The CMMI was developed by the Software Engineering Institute at Carnegie Mellon University as a process improvement tool for projects, divisions or organizations. The DoD and U.S. Government helped develop the CMMI, which is a common requirement for DoD and U.S. Government software development contracts. The CMMI is currently administered by the CMMI Institute, which was purchased by the ISACA in 2016.
The CMMI V2.0 model is a proven set of global best practices that enables organizations to build and benchmark the key capabilities that address the most common business challenges, including:
- Ensuring Quality
- Engineering & Developing Products
- Delivering & Managing Services
- Selecting & Managing Suppliers
- Planning & Managing Work
- Managing Business Resilience
- Managing the Workforce
- Supporting Implementation
- Sustaining Habit & Persistence
- Improving Performance
CMMI Maturity Levels
The CMMI model breaks down organizational maturity into five levels. For businesses that embrace CMMI, the goal is to raise the organization up to Level 5, the “optimizing” maturity level. Once businesses reach this level, they aren’t done with the CMMI. Instead, they focus on maintenance and regular improvements.

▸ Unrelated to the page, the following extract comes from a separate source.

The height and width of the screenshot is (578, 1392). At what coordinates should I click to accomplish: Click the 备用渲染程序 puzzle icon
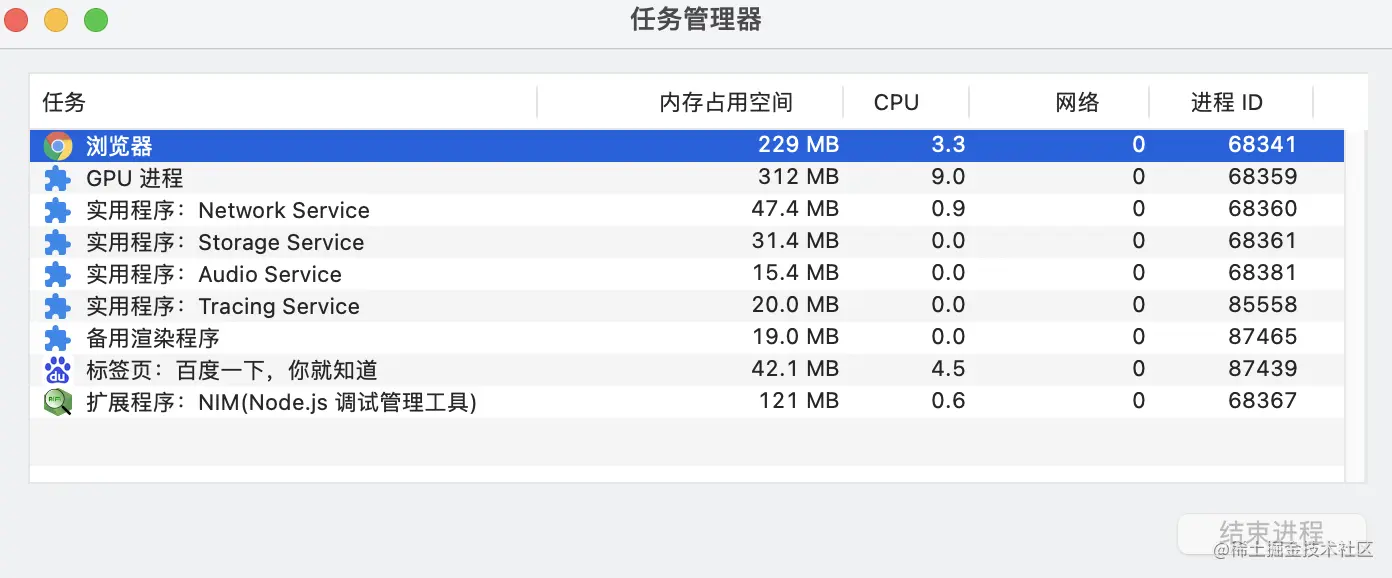57,337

CMMI’s five Maturity Levels are:
- Initial: Processes are viewed as unpredictable and reactive. At this stage, “work gets completed but it’s often delayed and over budget.” This is the worst stage a business can find itself in — an unpredictable environment that increases risk and inefficiency.
- Managed: There’s a level of project management achieved. Projects are “planned, performed, measured and controlled” at this level, but there are still a lot of issues to address.
- Defined: At this stage, organizations are more proactive than reactive. There’s a set of “organization-wide standards” to “provide guidance across projects, programs and portfolios.” Businesses understand their shortcomings, how to address them and what the goal is for improvement.
- Quantitatively managed: This stage is more measured and controlled. The organization is working off quantitative data to determine predictable processes that align with stakeholder needs. The business is ahead of risks, with more data-driven insight into process deficiencies.
- Optimizing: Here, an organization’s processes are stable and flexible. At this final stage, an organization will be in constant state of improving and responding to changes or other opportunities. The organization is stable, which allows for more “agility and innovation,” in a predictable environment.